## Task brief
Find every line in the records below that contains the word "width", and copy each of those lines.

## Record set
# # # # # # #

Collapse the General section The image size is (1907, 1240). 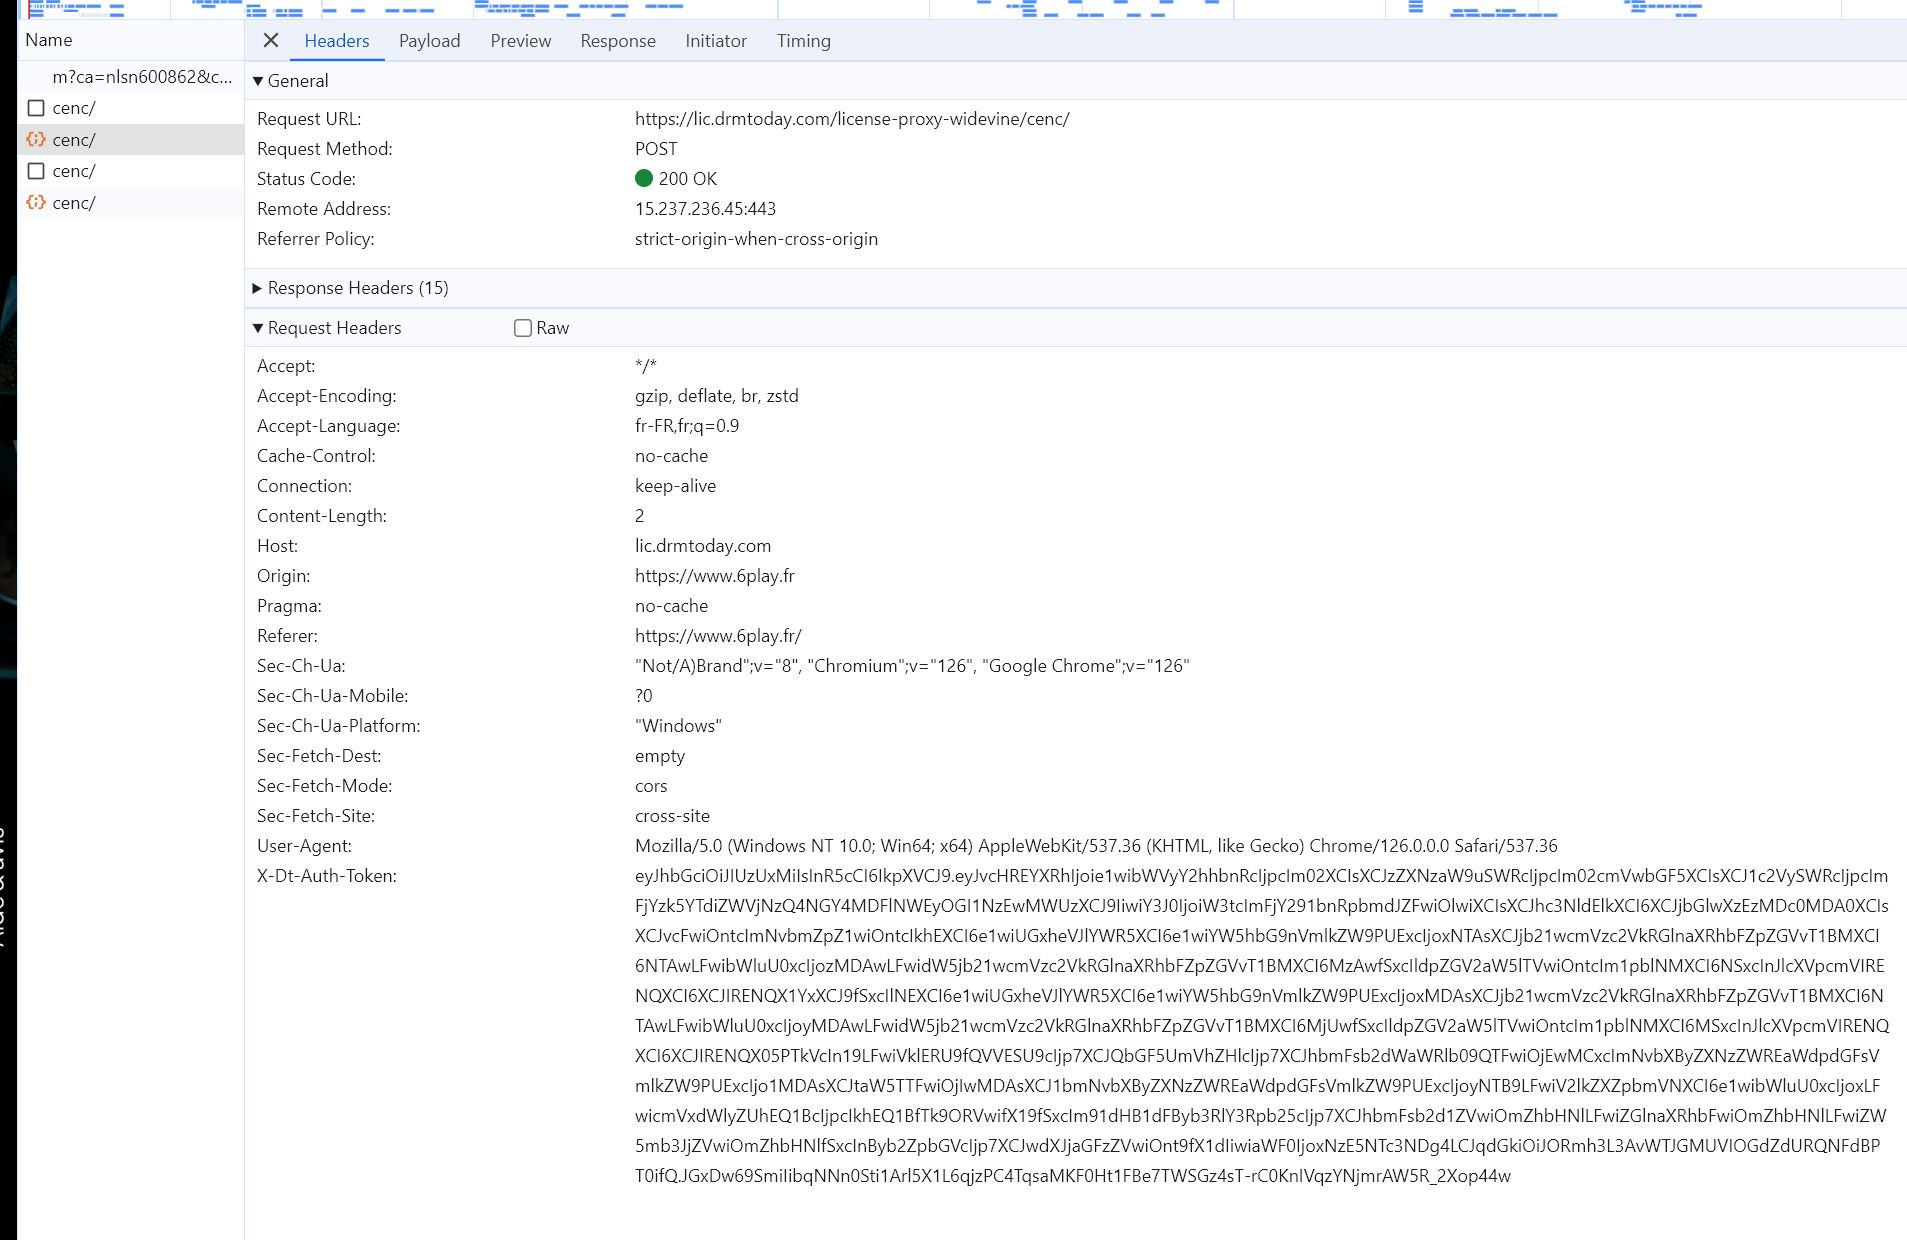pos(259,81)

# # # # # # #

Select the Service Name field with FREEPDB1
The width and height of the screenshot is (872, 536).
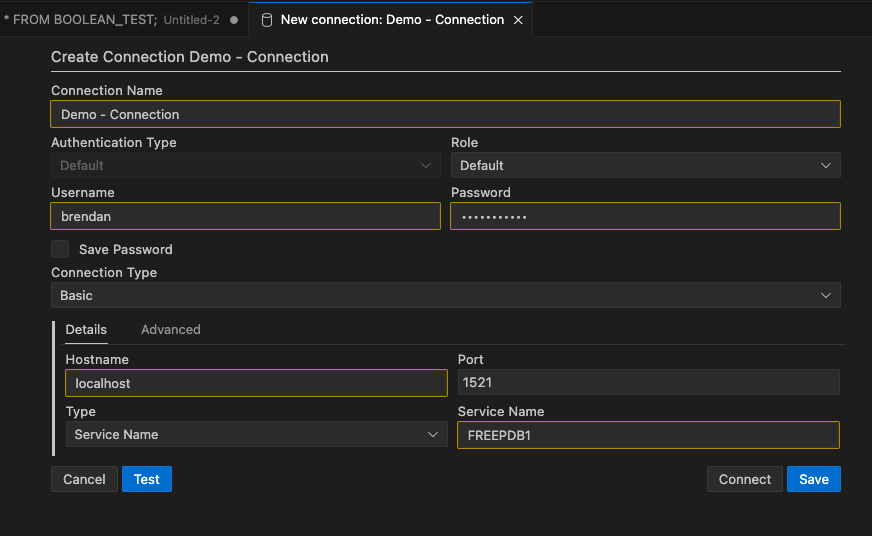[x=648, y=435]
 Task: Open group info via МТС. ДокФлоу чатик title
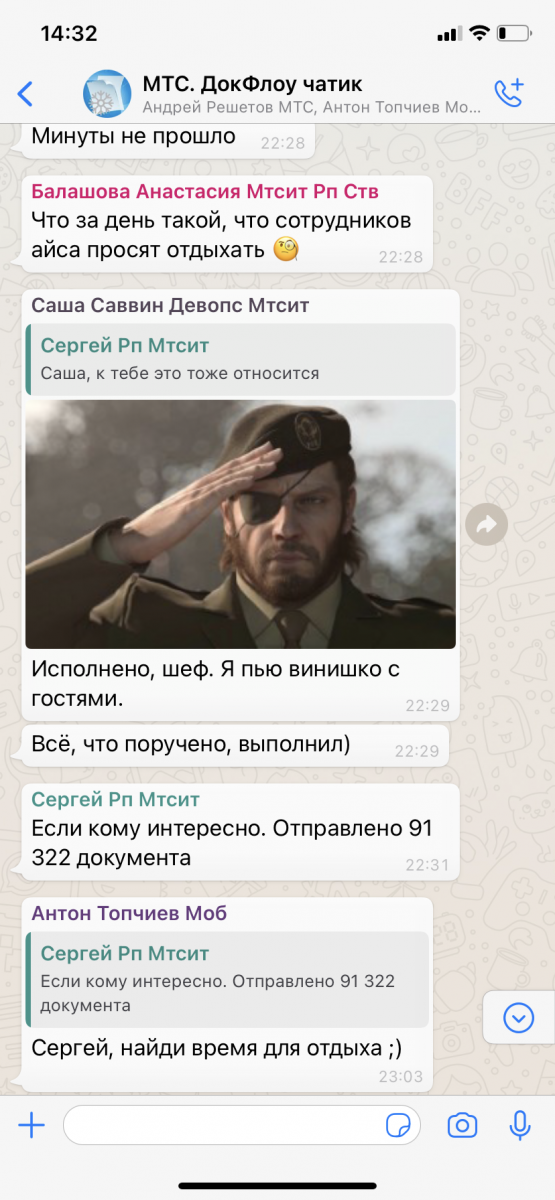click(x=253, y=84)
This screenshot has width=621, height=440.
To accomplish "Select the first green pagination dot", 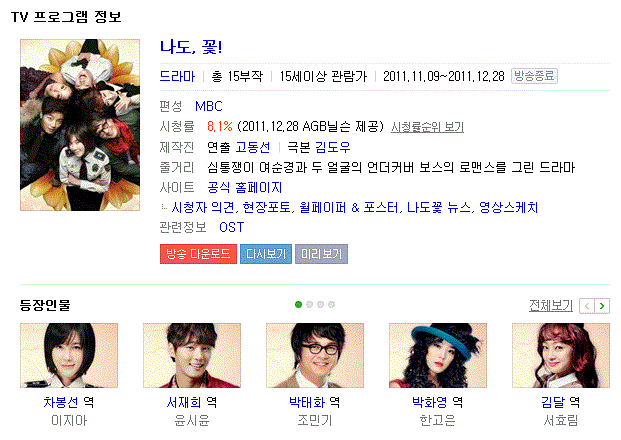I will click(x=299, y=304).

# # # # # # #

## The result
The width and height of the screenshot is (872, 536).
This screenshot has width=621, height=440.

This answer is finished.